En réalité, cependant, l’intensification de l’activité des flottilles ne reflète pas une attaque contre Israël mais une appréciation croissante par les groupes internationaux du fait qu’Israël réussit à isoler du monde les petites zones des territoires occupés laissées aux Palestiniens. Les flottilles sont une rébellion contre la ghettoïsation rapide des Palestiniens.
Même si les commentaires de Netanyahu semblent illusoires, il pourrait y avoir une explication à la folie de mesures telles que la loi sur le boycott et à la réaction hystérique et excessive face aux flottilles.
Ces initiatives, comme le souligne Tibi, ne laissent aucune place à une opposition non violente à l’occupation. Arundhati Roy, l'écrivain indien primé, a noté que la non-violence est essentiellement « une pièce de théâtre. [Elle] a besoin d'un public. Que pouvez-vous faire quand vous n'avez pas de public ?
Netanyahu et la droite israélienne comprennent ce point. Ils démantelent soigneusement toutes les plateformes sur lesquelles les dissidents israéliens, les Palestiniens et les militants internationaux espèrent organiser leurs manifestations. Ils rendent impossible l’organisation d’une résistance commune, pacifique et non-violente, que ce soit sous la forme de boycotts ou de visites de solidarité. La seule voie qui reste ouverte est la violence.
Est-ce ce que veut la droite israélienne, estimant à la fois que cela confirmerait aux Israéliens leurs fantasmes paranoïaques et qu’elle offrirait au monde une justification pour consolider l’occupation ?

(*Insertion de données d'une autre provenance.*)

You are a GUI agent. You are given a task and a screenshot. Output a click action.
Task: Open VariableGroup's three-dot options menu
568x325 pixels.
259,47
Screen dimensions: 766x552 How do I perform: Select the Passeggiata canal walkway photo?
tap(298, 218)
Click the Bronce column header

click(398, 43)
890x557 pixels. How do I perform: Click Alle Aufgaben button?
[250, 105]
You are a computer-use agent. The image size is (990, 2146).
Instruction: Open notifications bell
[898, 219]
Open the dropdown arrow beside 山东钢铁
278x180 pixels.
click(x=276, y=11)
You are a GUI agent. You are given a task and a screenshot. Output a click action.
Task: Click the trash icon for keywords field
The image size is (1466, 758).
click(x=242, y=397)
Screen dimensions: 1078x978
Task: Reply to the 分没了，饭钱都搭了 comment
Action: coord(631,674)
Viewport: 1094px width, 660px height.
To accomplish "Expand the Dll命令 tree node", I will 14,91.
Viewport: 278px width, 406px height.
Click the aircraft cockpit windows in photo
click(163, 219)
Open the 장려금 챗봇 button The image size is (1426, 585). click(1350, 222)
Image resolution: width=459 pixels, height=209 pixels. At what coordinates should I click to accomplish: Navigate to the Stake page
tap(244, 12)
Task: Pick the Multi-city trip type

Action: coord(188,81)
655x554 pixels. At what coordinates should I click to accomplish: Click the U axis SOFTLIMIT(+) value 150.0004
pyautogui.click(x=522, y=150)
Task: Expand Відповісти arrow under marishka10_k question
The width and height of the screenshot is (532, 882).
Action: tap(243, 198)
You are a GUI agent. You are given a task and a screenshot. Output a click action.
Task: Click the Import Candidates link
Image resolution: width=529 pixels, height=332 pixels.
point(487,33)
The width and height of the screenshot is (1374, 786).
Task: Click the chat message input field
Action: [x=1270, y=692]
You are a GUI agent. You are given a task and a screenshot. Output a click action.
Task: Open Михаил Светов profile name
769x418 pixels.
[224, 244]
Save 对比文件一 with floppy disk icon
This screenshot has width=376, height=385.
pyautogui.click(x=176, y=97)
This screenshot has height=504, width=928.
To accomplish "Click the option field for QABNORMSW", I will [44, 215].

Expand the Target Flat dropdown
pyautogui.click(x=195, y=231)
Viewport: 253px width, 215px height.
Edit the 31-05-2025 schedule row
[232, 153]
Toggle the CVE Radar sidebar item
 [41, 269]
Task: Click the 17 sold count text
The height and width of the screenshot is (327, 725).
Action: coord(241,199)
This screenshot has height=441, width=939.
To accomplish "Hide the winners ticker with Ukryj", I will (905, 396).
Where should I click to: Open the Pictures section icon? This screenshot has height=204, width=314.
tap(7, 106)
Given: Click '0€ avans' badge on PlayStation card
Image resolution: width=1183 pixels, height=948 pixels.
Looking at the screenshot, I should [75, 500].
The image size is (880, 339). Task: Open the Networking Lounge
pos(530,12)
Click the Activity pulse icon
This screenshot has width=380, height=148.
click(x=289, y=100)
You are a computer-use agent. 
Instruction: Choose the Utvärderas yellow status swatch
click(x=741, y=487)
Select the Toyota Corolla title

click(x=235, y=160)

Netanyahu semble croire qu’en générant la terreur qu’il prétend vouloir vaincre, il peut sauvegarder la légitimité de l’État juif – et détruire tout espoir de création d’un État palestinien.
Jonathan Cook a remporté cette année le prix spécial Martha Gellhorn pour le journalisme. Ses derniers livres sont « Israël et le choc des civilisations : l'Irak, l'Iran et le plan de refonte du Moyen-Orient » (Pluto Press) et « La Palestine disparue : les expériences israéliennes de désespoir humain » (Zed Books). Son site Internet est www.jkcook.net.
Une version de cet article a été initialement publiée dans The National (www.thenational.ae), publié à Abu Dhabi.